Cinema

The Walk, Zemeckis firma il film sulla passeggiata da vertigini di Philippe Petit

Il 3D del regista di Forrest Gump riesce a infondere una profondità di campo inversa rispetto alla solita e più banale tridimensionalità prospettica dell’oggetto che viene gettato in faccia allo spettatore, caso peraltro presente in una sequenza del film quando sfugge e vola nel vuoto un ingranaggio che regge la fune del funambolo

di Davide Turrini

Parola d’ordine: cavalletti. Così, in italiano, in mezzo a tanta lingua francese e americana. Perché sono gli unici punti saldi di The Walk, il nuovo attesissimo film di Robert Zemeckis, che esce in sala il 22 ottobre anche in una discreta versione 3D. La necessità di un punto fermo da cui partire riguarda l’appiglio, il meccanismo, l’elemento materiale di ferro e metallo che concede la minima stabilità alla fune su cui cammina da una vita Philippe Petit. Il funambolo francese che ha sfidato la legge di gravità, le luci dello showbiz e la morte.

Siamo agli inizi degli anni Settanta. Carrellata veloce sulle origini, l’adolescenza, e infine gli insegnamenti circensi per l’ancora giovane Petit. Le prime recite in pubblico nelle piazzette parigine con ancora clave e birilli, e le primissime attraversate da albero ad albero a nemmeno due metri d’altezza. Poi, prima la segretessima traversata delle due torri di Notre Dame ed ecco arrivare l’impresa, il “colpo”, come lo chiamano Petit e il suo gruppo di strampalati cospiratori. Gettare una fune tra la Torre Sud e la Nord delle Twin Towers ancora in costruzione nell’agosto del 1974 a New York. The Walk, la camminata, la passeggiata, il preludio all’avvicinamento tra cielo e terra dell’ardito e minuto Philippe, è soprattutto lì, in quello spazio sospeso, realmente in bilico sul vuoto.

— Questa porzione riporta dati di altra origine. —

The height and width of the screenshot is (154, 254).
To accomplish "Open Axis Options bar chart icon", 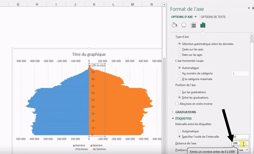I will (203, 25).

Ed è intanto sul vuoto sotto i piedi di Petit che il 3D di Zemeckis riesce a infondere una profondità di campo inversa rispetto alla solita e più banale tridimensionalità prospettica dell’oggetto che viene gettato in faccia allo spettatore, caso peraltro presente in una sequenza del film quando sfugge e vola nel vuoto un ingranaggio che regge la fune del funambolo.

Ulteriore sintesi visiva di un lavoro che osa sul limite dell’equilibrio dell’occhio e della percezione sensoriale riferita alla mancanza di terra sotto i piedi, è una sorta di inquadratura simbolo, una specie di semisoggettiva di Petit, quasi una figura intera di spalle dove il corpo dell’uomo accenna e prosegue i suoi passi sulla corda tesa tra i fu grattacieli abbattuti da Al Qaeda l’11 settembre 2001. Zemeckis invita a guardare giù, a invertire l’idea di una prospettiva abituata all’esplorazione dello spazio lateralmente a 360 gradi o a 180 gradi verso l’alto. The Walk nel suo artificio supremo cinematografico di un attore che non è mai salito nemmeno su un muretto per interpretare l’acrobazia di Petit è anche una favola, un biopic fiabesco di un ometto che vive per aria, che racconta dalla cima della Statua della Libertà cos’ha compiuto qualche metro più in là sopra le Twin Towers. Insomma è uno Zemeckis più spettacolare, a briglia sciolta sull’epopea del mito singolo che lega Forrest Gump a Cast Away. Verso il primo c’è anche un accenno di commento musicale pop rock dei primi anni Settanta che ricorda la colonna sonora del film del 1994 con Tom Hanks.

Poi c’è la fisicità di Philippe Petit, qui interpretato da un nervoso e ginnico Joseph Gordon-Levitt, che fa dell’essicazione del proprio peso specifico corporeo un tratto performativo distintivo e riuscito. Come del resto c’è l’esposizione mediatica di Petit, elemento storicamente curioso e realmente folle, fatto almeno nei primi tempi delle sue traversate in cielo tra silenzio e segretezza. Infine c’è la sorpresa e lo stupore dello spettatore di fronte all’eccezionalità del fatto. Proprio come quei poliziotti accorsi sul tetto del WTC per arrestare il funambolo ma che si fermano a bocca aperta ad osservarlo, mentre si tiene in equilibrio con quella lunghissima barra in mano, da un momento all’altro nel precipizio, eppure meravigliosamente in piedi. Privarsi della visione live di quel “fuorilegge” che dopo 60 anni continua a sfidare il peso del mondo sarebbe stato davvero un reato.